Aller au contenu

Au rythme des saisons

Les artistes Avril Jensen et Erwan nous plongent dans une odyssée introspective au gré des solstices.

Leili Cossu | Le Délit

Les artistes Avril Jensen et Erwan nous plongent dans une odyssée introspective au gré des solstices.

Le meilleur remède au froid de l’automne montréalais se trouvait sous les lumières tamisées et l’ambiance enfumée du Verre Bouteille le 13 novembre dernier. En effet, dans le cadre du festival Coup de cœur francophone, les artistes Avril Jensen et Erwan sont montés sur la scène exiguë de ce bar de la rue Mont-Royal et nous ont raconté les saisons tout au long de performances de haut calibre.

L’auteur-compositeur-interprète Erwan a donné le coup d’envoi de la soirée en nous proposant une programmation musicale qui dépeint un récit initiatique au fil des solstices. Ainsi, au début du concert, ce véritable héritier de Vivaldi nous offre Trop tard, une chanson qui traite de la « lancée de fin d’été » et où l’on sent son désespoir de voir la période estivale s’étioler. Par la suite, il interprète des chansons hivernales, telles que Mes larmes gèlent en hiver, ballade mêlant désenchantement éthéré et blues glacé. Toutefois, il ne nous laisse pas nous complaire dans une froide mélancolie et nous dégivre instantanément avec Un peu de paix. Avant de l’interpréter, il décrit d’ailleurs cette chanson comme un aperçu du début d’été gaspésien, racontant ses grands espaces et ses veillées au bord du feu. Il clôt finalement sa performance avec des chansons inédites, dont une qui relate une soirée de camping estivale pleine d’espoir où les deux protagonistes « ont réalisé [leurs] vœux dans le noir ». Au cours de ce concert, Erwan parvient à nous raconter une année complète où, après des débuts automnaux maussades, on assiste à une décongélation progressive. L’artiste nous rappelle ainsi que « les jours plus sombres sont l’occasion / De préparer [ses] plus beaux bourgeons ».

Avril Jensen, qui monte sur scène après Erwan, exploite elle aussi le monde de la nature et des saisons pour alimenter son écriture. Ainsi, elle nous apprend que son dernier album, Parfois, les jours de vent, est inspiré d’un passage du roman Soie d’Alessandro Baricco : « Parfois, les jours de vent, Hervé Joncour descendait jusqu’au lac et passait des heures à regarder, parce qu’il lui semblait voir, dessiné sur l’eau, le spectacle léger, et inexplicable, qu’avait été sa vie ​​». Tout comme le protagoniste de Soie, Avril utilise la nature comme un reflet de son intériorité. Ainsi, les dissensions qui déchirent son âme sont souvent racontées et mises en mots grâce au relief des saisons : « En regardant la rivière / En attendant l’hiver / J’ai oublié mon nom. » Avril nous révèle par ces paroles que sa quête de sens et son ébranlement identitaire passent par un rapport à la nature. Elle entrelace ses chansons pour développer un fil narratif débouchant néanmoins sur une guérison de ses accablements introspectifs. En effet, le concert se dénoue avec la contemplation maintenant saine de la nature dans Parfois, les jours de vent, où Avril garde « tout l’été quelque part en dedans » et chante « on est sensationnels » en chœur avec le public. 

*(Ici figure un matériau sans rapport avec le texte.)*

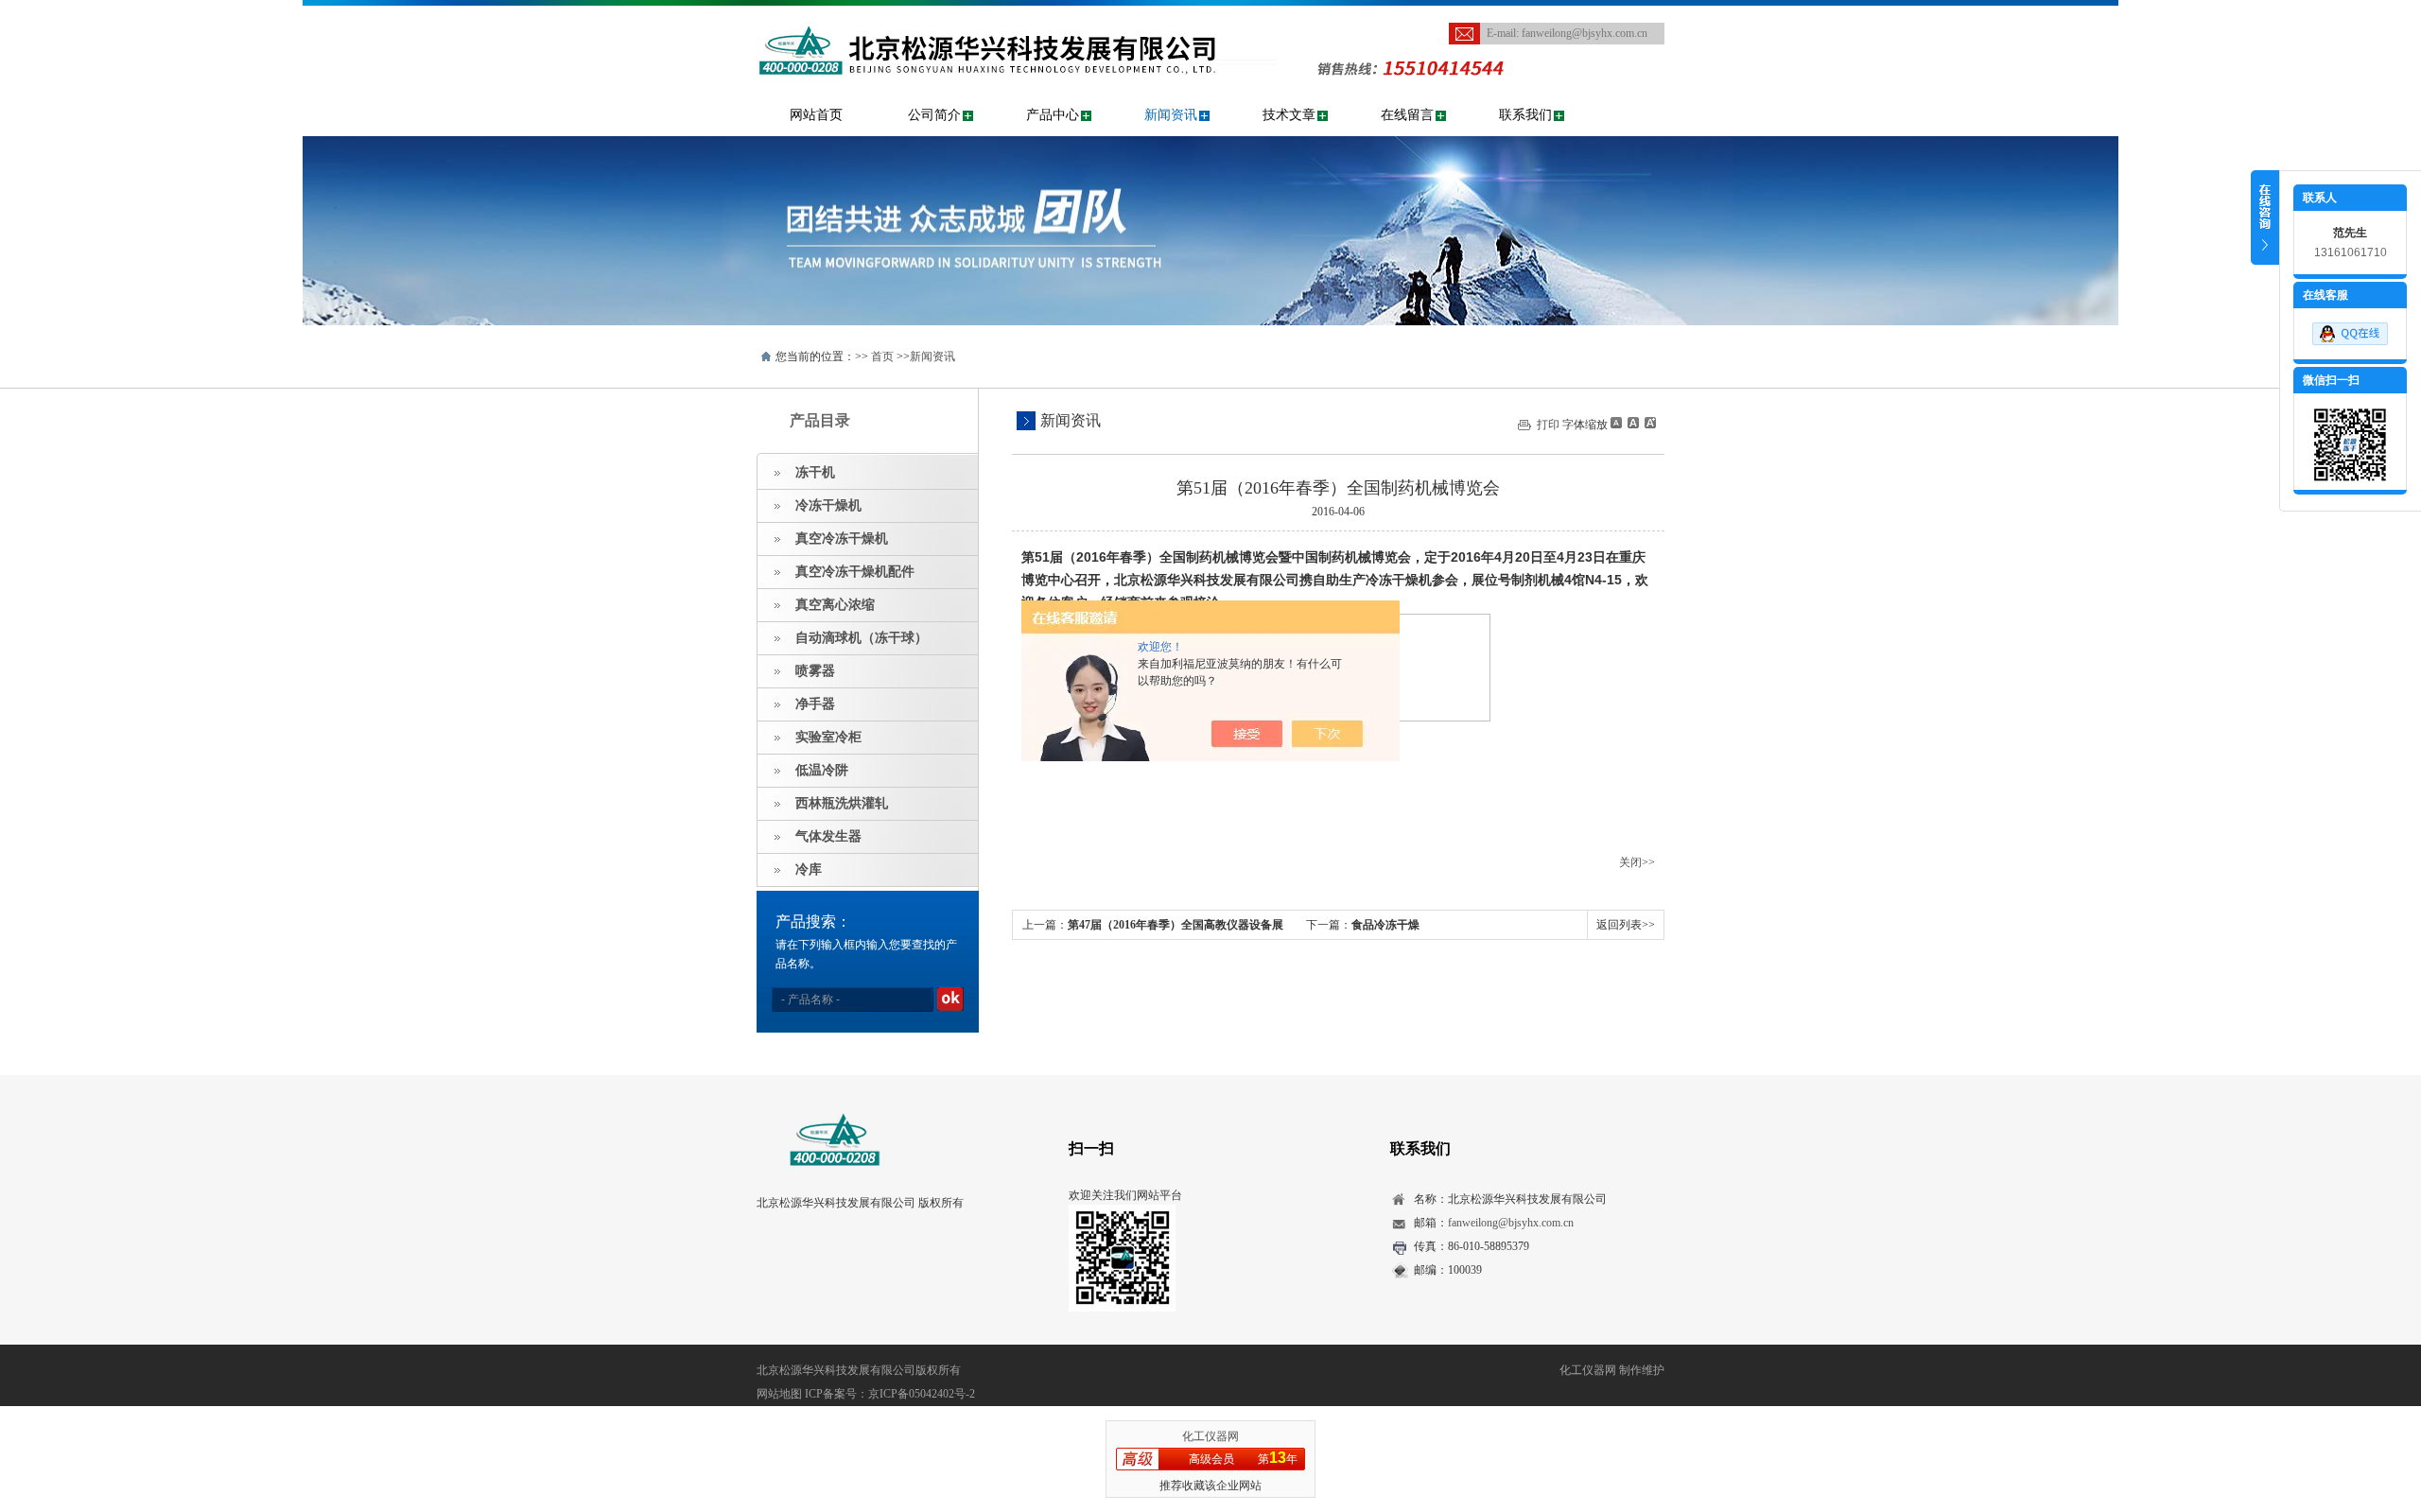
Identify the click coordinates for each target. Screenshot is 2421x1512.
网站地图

Avril Jensen et Erwan rejoignent donc une tradition établie d’artistes québécois dont la trame narrative est inspirée par le fil des saisons. En effet, depuis Émile Nelligan et sa fameuse lamentation « Ah ! comme la neige a neigé ! », en passant par l’angoisse des tempêtes dans Le poids de la neige de Christian Guay-Poliquin ou encore les étés tumultueux des Fous de Bassan d’Anne Hébert, l’imaginaire québécois est préoccupé par les grisailles de l’hiver et les vents estivaux.